Wealthy Tanzanian citizens and firms have invested more than
Ksh5 billion ($50 million) in Kenya over the past two years, reversing
the predominant one-way flow of capital between Nairobi and Dar es
Salaam.
The cross-border investors have made their bets
in Kenya’s stock market, consumer goods, petroleum and financial
services sectors.
The latest entrant is Village
Supermarket, a Tanzanian-owned retail chain that this month set up at
Nairobi’s upmarket shopping complex, the Village Market.
Village
Supermarket, a family business based in Tanzania’s largest city Dar es
Salaam, runs boutique-style stores stocking food, wine, baked goods,
kitchenware and home accessories sourced from around the world.
Recent
big-ticket acquisitions by Tanzanians include the M Bank takeover of
Oriental Commercial Bank, Lake Oil buyout of Hashi Energy and huge
stakes in blue chip Kenyan firms snapped up by billionaire investors
Aunali and Sajjad Rajabali.
Economic growth
Analysts say the foreign investors are attracted by Kenya’s
favourable medium-term economic growth prospects buttressed by reduced
political tension.
The World Bank projects the country’s GDP will expand steadily to highs of 6.1 per cent by 2020.
“Notwithstanding fiscal consolidation, economic activity is poised to rebound over the medium term.
"GDP
growth is projected to recover to 5.5 per cent in 2018, and steadily
rise to 6.1 per cent by 2020 when output gaps in the economy would have
closed,” the World Bank said in a recent report on Kenya’s economic
outlook.
Rising oil prices and a sharp reduction in
lending to the private sector are, however, seen as the major risks to
the upbeat growth forecast.
A Treasury plan to repeal
the interest rate caps is expected to reverse the sharp drop in private
sector lending in the past one year, the World Bank added.
Tanzania’s
Lake Oil, founded by Ally Edha Awadh, last year acquired the petroleum
retail division of Kenya’s Hashi Energy for an undisclosed sum.
The
deal saw Lake Oil enter a familiar regulatory and competitive market
where the control of fuel prices and margins is similar to that in
Tanzania.
Petroleum prices
Petroleum
prices in Kenya are set by the Energy Regulatory Commission (ERC) while
those in the neighbouring country are set by the Energy and Water
Utilities Regulatory Authority.
This leaves firms
operating in both countries relying on higher volumes to grow profits,
with some like Vivo Energy further benefiting from sale of premium fuels
like Shell V-Power whose price is not regulated.
Tanzania’s
M Bank in 2016 became the first lender from the neighbouring country to
take over a local institution when it acquired a 51 per cent stake in
Oriental Commercial Bank.
Scores of Kenyan banks have
made acquisitions or started operations in Tanzania, including KCB,
Equity, NIC and Diamond Trust Bank.
Tanzanian
billionaires Aunali and Sajjad Rajabali have in recent months emerged as
the biggest new investors in publicly traded firms at the Nairobi
Securities Exchange (NSE).
The duo has over the past
two years bought shares worth more than Ksh1.8 billion ($18 million),
taking significant stakes in Equity Group, Co-op Bank, KenolKobil,
Jubilee Holdings and I&M Holdings.
Their latest
investment is in Safaricom where they bought 10 million shares worth
Ksh275 million ($2.7 million), becoming the third largest individual
investors in the telecommunications giant.
Diverse holdings
Their
diverse stock holdings amount to a general long-term bet on Kenya’s
economy whose growth is tipped to boost companies’ earnings.

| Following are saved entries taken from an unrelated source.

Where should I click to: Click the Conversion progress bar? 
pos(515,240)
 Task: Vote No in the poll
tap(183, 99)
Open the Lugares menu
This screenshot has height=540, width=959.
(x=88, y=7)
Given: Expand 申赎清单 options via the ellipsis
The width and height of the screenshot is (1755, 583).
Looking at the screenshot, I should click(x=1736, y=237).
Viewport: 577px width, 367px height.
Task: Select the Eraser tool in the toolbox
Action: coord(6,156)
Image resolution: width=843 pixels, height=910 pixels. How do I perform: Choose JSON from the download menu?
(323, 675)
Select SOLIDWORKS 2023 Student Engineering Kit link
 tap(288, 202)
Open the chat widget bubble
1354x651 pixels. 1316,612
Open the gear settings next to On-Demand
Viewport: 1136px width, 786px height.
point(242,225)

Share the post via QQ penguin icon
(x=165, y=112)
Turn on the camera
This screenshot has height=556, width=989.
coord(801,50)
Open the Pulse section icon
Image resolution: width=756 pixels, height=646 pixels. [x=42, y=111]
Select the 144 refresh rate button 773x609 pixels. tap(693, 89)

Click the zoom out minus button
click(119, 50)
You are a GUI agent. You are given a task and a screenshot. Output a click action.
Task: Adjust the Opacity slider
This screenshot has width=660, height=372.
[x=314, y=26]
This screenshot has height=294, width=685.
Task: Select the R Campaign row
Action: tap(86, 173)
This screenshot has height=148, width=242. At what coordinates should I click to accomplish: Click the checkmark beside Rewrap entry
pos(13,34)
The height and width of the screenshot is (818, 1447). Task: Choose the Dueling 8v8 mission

This should in turn support higher share prices and incremental dividend payouts to shareholders.
The Rajabalis' investments in Kenya are part of their expansion of their regional interests.
They
are ranked as the top individual investors in Tanzania’s largest lender
CRDB Bank Plc with a 4.1 per cent stake worth about Ksh1 billion ($10
million) and hold a 5.1 per cent equity in Tanzania's National
Microfinance Bank (NMB).
The Tanzanians are among a
diverse group of foreign investors that have made major capital outlays
in the local market in recent years, a signal of the country’s rising
profile as an investment destination.
Foreign direct
investment into Kenya rose 71 per cent to Ksh67.2 billion ($672 million)
last year, according to data from United Nations Conference on Trade
and Development (UNCTAD).
Besides favourable economic
prospects, Kenya’s attractiveness to foreign investors has also been
aided by tax incentives, including capital deductions.